As student debt mounts nationally, with the $1.4 trillion in U.S. student loans now surpassing credit card debt, it’s critical to ensure Connecticut parents and students have smart college financing options. A little-known mechanism — tax-exempt Qualified Student Loan Bonds — provides Connecticut families an important pathway to finance their college dreams.

But as Congressional leaders tackle tax reform this fall, that tool could be on the chopping block. It’s among the types of municipal bonds at risk of losing tax-exempt status to broaden the tax base and make way for lower corporate and individual tax rates. That would take away an important vehicle for making college more affordable at a time when the cost of higher education is one of the most pressing concerns facing Connecticut families. As such, throughout the tax reform process, Connecticut’s Congressional delegation must work to keep this important college-financing tool intact.

As the price tag of postsecondary education continues to rise, existing federal loan options, such as the Federal Direct Stafford Loan, often fall short of fully covering the cost of a degree. Middle-income families in particular need support to help fill the gap.

Connecticut is among 21 states with nonprofit and state-based student loan providers, many of whom use tax-exempt Qualified Student Loan Bonds to help families manage the cost of college in a way that is transparent, responsible, and based around students’ and families’ specific needs. Because of their tax-exempt status, these bonds, in many cases, allow the nonprofit lenders that use them the ability to offer lower interest rates and lower monthly payments than many commercial lenders provide. That helps families save money and students avoid onerous debt loads that they too often carry with them for years following graduation.

Connecticut’s nonprofit, state-based loan provider, the Connecticut Higher Education Supplemental Loan Authority (CHESLA), offers Connecticut families a low-cost, fixed interest rate loan of 4.95 percent. And, in 2016, CHESLA launched Refi CT, which helps young adults make education debt more manageable by providing a refinancing tool that can help them lower their interest rate or their monthly payment. Refi CT offers fixed-rate refinancing loans as low as 4.75 percent, with no additional fees.

Low-cost loans are only one way that the nation’s nonprofit and state-based loan providers help make college accessible. In 2017, CHESLA, in conjunction with four other state agencies, established CT Dollars & Sense — a financial literacy web portal that provides Connecticut students and their families with a “one-stop shop” resource to help plan, save, and pay for college. CHESLA is also in the third year of its Need-Based Scholarship Program, which provides need-based college scholarships to Connecticut residents attending state or nonprofit degree-granting higher education institutions within the state. The awards provide students with additional assistance — other than loans — to finance their college education.

Helping families through the college financing process is especially critical in today’s economic landscape; a recent study from the Georgetown Center on Education and the Workforce reported that 99 percent of jobs added since the recession have gone to workers with at least some college education. Getting an education beyond high school is integral to landing a well-paying, 21st-century job, and a college degree offers a strong pathway to opportunity.

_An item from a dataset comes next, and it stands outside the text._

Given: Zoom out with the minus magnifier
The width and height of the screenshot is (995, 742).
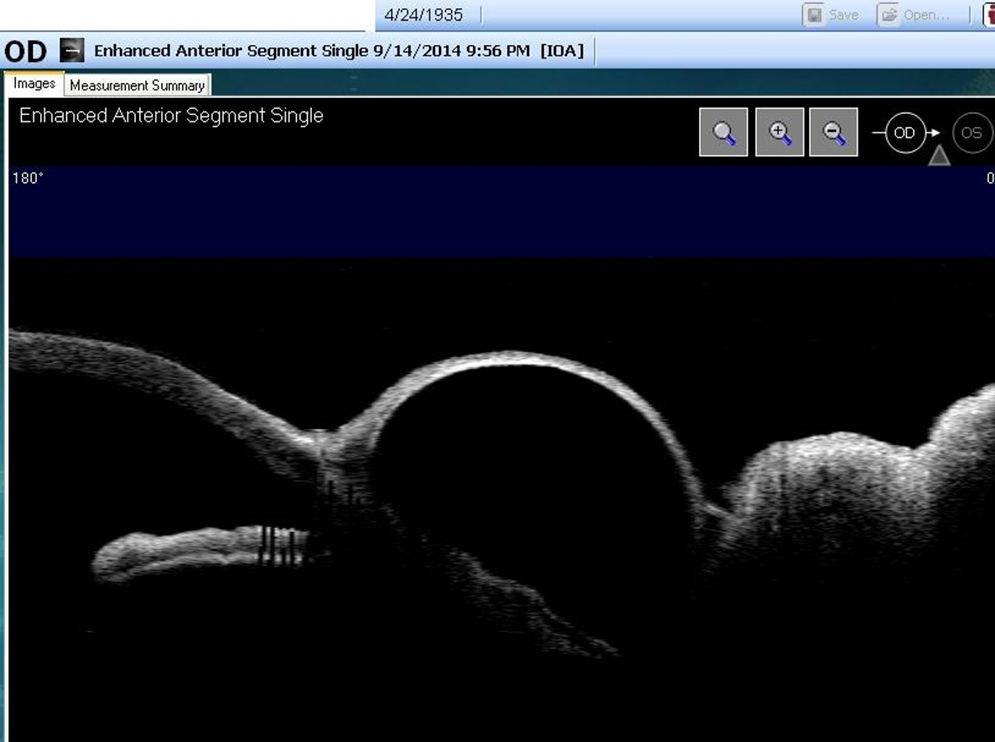Looking at the screenshot, I should click(x=833, y=132).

To give Connecticut students the opportunity for a good job and financial security, we have to ensure more families have the tools they need to succeed in higher education. Qualified Student Loan Bonds — and the nonprofit, state-based providers like CHESLA that utilize them — offer a proven way to fulfill that promise. As lawmakers approach the imminent task of revamping the tax code, they must ensure this critical tool is protected.

Jeanette W. Weldon is Executive Director of the Connecticut Higher Education Supplemental Loan Authority.